Mauvaise nouvelle sur le front du chômage des jeunes (moins de 25 ans) : 1% de progression. La France ne parvient pas à se défaire d’un taux qui est un des plus élevé parmi les pays développés.
Rigidité et/ou flexibilité du marché du travail - tout dépend de votre sensibilité politique - discrimination à l’embauche, frilosité des entrepreneurs, conjoncture incertaine, incertitude sur l’avenir, etc. En France, les raisons, en générale, ne manquent pas pour expliquer cette contre-performance, désormais, inscrite dans la durée. Il y a de cela. Mais ce n’est pas l’essentiel. Loin de là.

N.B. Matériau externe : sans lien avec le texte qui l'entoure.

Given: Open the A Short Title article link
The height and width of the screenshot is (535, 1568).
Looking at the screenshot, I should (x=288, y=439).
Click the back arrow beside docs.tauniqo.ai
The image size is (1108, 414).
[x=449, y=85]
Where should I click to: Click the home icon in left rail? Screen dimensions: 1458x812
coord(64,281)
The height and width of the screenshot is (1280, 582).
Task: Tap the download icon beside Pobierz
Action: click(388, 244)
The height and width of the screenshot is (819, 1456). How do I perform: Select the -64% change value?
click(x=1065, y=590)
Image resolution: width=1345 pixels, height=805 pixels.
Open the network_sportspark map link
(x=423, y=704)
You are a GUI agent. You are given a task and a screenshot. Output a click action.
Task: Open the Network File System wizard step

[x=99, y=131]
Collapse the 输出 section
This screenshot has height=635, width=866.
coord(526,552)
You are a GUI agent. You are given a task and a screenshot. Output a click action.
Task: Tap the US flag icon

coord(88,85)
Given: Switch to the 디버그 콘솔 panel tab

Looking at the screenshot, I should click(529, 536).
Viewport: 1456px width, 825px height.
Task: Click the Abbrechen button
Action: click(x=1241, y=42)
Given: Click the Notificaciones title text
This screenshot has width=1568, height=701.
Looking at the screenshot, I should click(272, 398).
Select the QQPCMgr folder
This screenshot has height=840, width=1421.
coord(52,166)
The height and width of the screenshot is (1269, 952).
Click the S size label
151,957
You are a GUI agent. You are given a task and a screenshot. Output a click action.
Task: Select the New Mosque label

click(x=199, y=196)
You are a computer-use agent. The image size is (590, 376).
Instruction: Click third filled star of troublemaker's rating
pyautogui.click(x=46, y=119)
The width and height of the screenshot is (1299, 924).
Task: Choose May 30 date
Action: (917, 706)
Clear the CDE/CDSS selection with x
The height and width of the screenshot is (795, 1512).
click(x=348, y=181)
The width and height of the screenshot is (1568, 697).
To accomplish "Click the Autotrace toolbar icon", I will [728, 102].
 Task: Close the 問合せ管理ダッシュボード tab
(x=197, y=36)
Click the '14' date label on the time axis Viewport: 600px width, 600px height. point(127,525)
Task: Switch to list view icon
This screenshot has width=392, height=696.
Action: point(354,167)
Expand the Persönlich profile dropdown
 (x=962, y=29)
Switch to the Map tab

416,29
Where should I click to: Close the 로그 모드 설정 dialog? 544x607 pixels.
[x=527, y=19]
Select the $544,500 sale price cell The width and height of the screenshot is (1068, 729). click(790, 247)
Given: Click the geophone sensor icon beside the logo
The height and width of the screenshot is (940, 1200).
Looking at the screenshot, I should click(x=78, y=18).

La raison est plus prosaïque. Elle tient en un mot : formation. Les jeunes ne sont pas au chômage parce qu’il n’y a pas de travail. Ils le sont car beaucoup d’entre eux ne disposent ni de la formation ni des compétences recherchées par les entreprises. Tout simplement serions nous tenté d’écrire. Une inadéquation qui les pénalise et par la même pénalise l’économie française.
Trop de jeunes sont encore envoyés dans des filières bien souvent au mieux aux débouchés ultra limités, au pire sans perspective professionnelle. La faute ? A notre système d’enseignement supérieur centralisé, bureaucratique et rigide. Mais aussi à un manque certain d’accompagnement des parcours et donc d’une possibilité de conseiller au mieux donc d’orienter mieux les jeunes dans leur choix. Et éviter ce gâchis. Gâchis individuel mais aussi collectif.
Il serait urgent de réagir car l’éducation* est désormais une des conditions de la compétitivité des Nations, autrement dit, de leur performance dans l’hyper concurrence qu’elles se livrent. Donc une condition de notre survie. A nous de choisir !
* Le rapport Levi sur l’importance de l’économie immatérielle pour la croissance de la France tombe à point nommé. A lire pour comprendre les enjeux de notre avenir économique.